* **Consigne**
Recopiez à l'identique les lignes des entrées allant de celle qui contient « This screenshot has height=1920, width=1200. » jusqu'à la fin des entrées, ces deux bornes comprises.

* **Entrées fournies**
============
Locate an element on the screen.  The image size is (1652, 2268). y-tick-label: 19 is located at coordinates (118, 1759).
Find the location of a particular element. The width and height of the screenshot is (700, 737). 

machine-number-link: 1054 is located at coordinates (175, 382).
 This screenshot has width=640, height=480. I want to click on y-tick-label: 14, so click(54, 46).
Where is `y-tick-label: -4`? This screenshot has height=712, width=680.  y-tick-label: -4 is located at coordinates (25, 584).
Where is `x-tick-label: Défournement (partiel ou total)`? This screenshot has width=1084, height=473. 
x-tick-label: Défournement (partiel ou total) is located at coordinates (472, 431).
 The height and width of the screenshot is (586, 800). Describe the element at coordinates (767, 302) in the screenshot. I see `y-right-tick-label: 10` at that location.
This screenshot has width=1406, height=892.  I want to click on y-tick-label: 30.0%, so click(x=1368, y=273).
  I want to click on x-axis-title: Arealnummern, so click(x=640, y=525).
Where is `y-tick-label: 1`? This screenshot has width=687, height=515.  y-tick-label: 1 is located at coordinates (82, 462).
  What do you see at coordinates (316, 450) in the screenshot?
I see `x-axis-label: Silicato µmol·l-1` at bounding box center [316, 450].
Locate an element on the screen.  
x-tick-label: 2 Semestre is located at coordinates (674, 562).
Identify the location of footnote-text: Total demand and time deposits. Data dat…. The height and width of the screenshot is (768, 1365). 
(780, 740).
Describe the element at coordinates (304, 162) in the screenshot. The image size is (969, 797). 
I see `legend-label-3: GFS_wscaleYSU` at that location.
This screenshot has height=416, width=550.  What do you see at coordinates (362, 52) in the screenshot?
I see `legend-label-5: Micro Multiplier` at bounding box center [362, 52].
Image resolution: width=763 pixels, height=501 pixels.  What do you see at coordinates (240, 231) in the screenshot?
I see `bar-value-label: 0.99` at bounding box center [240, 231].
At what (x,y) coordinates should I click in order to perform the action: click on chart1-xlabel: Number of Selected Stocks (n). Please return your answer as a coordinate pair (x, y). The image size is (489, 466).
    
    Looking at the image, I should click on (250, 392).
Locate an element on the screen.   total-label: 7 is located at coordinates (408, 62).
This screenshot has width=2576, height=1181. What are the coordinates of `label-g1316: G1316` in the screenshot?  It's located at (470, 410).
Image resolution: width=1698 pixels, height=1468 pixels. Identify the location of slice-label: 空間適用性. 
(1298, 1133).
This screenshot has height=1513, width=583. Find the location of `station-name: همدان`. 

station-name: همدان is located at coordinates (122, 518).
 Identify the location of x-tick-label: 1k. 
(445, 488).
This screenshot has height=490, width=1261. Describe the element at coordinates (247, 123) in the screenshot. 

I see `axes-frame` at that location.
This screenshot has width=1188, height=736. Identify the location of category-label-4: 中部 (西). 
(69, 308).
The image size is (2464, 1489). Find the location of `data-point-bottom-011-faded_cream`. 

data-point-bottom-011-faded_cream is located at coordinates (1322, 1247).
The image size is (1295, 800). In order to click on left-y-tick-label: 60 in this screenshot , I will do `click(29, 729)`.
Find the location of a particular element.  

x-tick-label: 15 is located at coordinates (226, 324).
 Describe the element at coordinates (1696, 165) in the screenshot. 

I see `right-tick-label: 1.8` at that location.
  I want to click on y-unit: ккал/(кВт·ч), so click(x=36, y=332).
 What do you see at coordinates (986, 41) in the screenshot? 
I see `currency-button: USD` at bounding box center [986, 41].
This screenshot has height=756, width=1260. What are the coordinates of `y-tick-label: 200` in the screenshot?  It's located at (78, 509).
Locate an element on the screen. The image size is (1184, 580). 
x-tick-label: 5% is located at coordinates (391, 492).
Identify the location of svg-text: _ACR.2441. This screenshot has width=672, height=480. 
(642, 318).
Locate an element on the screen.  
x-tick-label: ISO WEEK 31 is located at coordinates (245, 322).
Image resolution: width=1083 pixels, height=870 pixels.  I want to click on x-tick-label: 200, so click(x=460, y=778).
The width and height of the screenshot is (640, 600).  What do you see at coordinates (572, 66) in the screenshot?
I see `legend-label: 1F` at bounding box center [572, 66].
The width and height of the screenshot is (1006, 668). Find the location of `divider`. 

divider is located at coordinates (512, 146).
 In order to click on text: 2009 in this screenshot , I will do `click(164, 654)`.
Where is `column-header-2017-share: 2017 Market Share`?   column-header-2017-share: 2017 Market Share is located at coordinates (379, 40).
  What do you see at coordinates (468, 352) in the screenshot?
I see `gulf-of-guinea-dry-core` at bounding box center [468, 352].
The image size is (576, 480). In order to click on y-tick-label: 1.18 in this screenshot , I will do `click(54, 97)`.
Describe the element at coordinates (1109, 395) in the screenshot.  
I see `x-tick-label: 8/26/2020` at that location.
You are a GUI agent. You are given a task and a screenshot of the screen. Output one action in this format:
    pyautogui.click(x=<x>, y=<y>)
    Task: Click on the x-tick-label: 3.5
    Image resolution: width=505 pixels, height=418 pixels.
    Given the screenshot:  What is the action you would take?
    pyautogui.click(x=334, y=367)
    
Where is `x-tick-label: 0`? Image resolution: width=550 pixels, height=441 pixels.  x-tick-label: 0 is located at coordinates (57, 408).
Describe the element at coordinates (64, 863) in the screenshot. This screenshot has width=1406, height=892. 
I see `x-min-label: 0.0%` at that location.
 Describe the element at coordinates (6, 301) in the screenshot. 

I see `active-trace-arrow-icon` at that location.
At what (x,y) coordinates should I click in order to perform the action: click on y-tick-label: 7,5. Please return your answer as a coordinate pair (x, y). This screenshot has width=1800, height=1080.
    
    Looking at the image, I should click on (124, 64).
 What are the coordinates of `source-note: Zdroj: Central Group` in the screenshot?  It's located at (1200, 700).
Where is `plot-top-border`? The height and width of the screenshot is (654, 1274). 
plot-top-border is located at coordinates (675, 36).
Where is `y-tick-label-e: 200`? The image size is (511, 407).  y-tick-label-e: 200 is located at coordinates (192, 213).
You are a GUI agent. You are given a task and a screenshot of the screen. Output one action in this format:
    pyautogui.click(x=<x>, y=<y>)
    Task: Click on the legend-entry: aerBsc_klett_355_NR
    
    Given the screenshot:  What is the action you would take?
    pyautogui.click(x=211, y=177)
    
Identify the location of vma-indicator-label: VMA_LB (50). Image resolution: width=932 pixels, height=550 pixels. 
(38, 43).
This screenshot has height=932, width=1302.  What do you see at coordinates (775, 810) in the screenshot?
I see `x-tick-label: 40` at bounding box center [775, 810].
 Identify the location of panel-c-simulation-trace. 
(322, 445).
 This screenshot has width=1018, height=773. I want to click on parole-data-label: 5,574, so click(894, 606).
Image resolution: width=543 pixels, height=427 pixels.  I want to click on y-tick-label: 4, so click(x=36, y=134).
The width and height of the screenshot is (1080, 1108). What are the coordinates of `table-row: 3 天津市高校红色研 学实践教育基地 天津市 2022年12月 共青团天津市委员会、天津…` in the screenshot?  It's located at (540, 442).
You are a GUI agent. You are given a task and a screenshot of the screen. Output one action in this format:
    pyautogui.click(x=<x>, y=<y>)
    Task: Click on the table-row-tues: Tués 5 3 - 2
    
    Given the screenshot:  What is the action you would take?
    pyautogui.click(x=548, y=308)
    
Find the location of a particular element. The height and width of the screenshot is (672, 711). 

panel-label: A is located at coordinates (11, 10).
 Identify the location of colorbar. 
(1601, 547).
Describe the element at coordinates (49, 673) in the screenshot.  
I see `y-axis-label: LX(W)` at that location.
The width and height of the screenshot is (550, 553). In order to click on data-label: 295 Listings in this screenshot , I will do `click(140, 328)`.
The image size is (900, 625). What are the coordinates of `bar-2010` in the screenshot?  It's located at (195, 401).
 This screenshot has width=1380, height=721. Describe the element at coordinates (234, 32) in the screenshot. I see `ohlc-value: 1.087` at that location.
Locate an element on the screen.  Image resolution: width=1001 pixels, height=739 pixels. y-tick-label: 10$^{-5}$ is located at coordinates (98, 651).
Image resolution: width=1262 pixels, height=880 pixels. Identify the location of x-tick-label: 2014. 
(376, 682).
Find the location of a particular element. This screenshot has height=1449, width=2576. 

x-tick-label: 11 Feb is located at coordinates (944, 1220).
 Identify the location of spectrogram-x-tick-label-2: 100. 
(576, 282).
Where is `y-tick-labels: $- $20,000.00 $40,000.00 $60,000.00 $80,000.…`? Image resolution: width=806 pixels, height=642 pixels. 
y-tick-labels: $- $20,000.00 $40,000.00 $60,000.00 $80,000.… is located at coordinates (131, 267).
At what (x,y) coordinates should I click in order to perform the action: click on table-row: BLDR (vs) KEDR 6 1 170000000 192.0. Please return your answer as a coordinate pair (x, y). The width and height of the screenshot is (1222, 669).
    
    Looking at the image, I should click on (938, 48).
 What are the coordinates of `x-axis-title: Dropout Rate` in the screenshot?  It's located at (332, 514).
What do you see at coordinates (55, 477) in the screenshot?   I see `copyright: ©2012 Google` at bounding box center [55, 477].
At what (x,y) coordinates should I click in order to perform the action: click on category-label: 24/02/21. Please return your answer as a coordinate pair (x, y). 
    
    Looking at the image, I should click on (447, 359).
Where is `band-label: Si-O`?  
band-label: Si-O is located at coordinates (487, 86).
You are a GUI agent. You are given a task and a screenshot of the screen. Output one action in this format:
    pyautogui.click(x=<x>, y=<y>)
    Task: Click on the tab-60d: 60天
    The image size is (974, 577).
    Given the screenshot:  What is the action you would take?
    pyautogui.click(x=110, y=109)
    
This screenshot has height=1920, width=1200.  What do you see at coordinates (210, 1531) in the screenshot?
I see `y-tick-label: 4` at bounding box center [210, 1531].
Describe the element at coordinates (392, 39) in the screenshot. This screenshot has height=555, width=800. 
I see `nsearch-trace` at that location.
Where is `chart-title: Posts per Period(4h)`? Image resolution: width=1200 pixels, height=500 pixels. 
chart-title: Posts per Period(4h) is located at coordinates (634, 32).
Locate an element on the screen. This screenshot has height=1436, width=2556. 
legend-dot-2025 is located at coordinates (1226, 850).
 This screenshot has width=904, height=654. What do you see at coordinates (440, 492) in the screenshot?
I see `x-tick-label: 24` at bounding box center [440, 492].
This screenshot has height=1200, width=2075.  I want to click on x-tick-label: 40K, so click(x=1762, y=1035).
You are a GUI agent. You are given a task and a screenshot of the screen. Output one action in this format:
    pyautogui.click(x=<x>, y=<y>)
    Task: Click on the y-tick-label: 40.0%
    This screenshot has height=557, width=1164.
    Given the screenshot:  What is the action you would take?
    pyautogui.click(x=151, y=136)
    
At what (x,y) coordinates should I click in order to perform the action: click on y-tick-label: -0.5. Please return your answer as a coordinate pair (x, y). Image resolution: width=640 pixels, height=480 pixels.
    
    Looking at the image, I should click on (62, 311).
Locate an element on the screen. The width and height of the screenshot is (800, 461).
============
* **Résultat obtenu**
This screenshot has height=1920, width=1200.  What do you see at coordinates (210, 1531) in the screenshot?
I see `y-tick-label: 4` at bounding box center [210, 1531].
Describe the element at coordinates (392, 39) in the screenshot. This screenshot has height=555, width=800. 
I see `nsearch-trace` at that location.
Where is `chart-title: Posts per Period(4h)`? Image resolution: width=1200 pixels, height=500 pixels. 
chart-title: Posts per Period(4h) is located at coordinates (634, 32).
Locate an element on the screen. This screenshot has height=1436, width=2556. 
legend-dot-2025 is located at coordinates (1226, 850).
 This screenshot has width=904, height=654. What do you see at coordinates (440, 492) in the screenshot?
I see `x-tick-label: 24` at bounding box center [440, 492].
This screenshot has height=1200, width=2075.  I want to click on x-tick-label: 40K, so click(x=1762, y=1035).
You are a GUI agent. You are given a task and a screenshot of the screen. Output one action in this format:
    pyautogui.click(x=<x>, y=<y>)
    Task: Click on the y-tick-label: 40.0%
    This screenshot has height=557, width=1164.
    Given the screenshot:  What is the action you would take?
    pyautogui.click(x=151, y=136)
    
At what (x,y) coordinates should I click in order to perform the action: click on y-tick-label: -0.5. Please return your answer as a coordinate pair (x, y). Image resolution: width=640 pixels, height=480 pixels.
    
    Looking at the image, I should click on (62, 311).
Locate an element on the screen. The width and height of the screenshot is (800, 461).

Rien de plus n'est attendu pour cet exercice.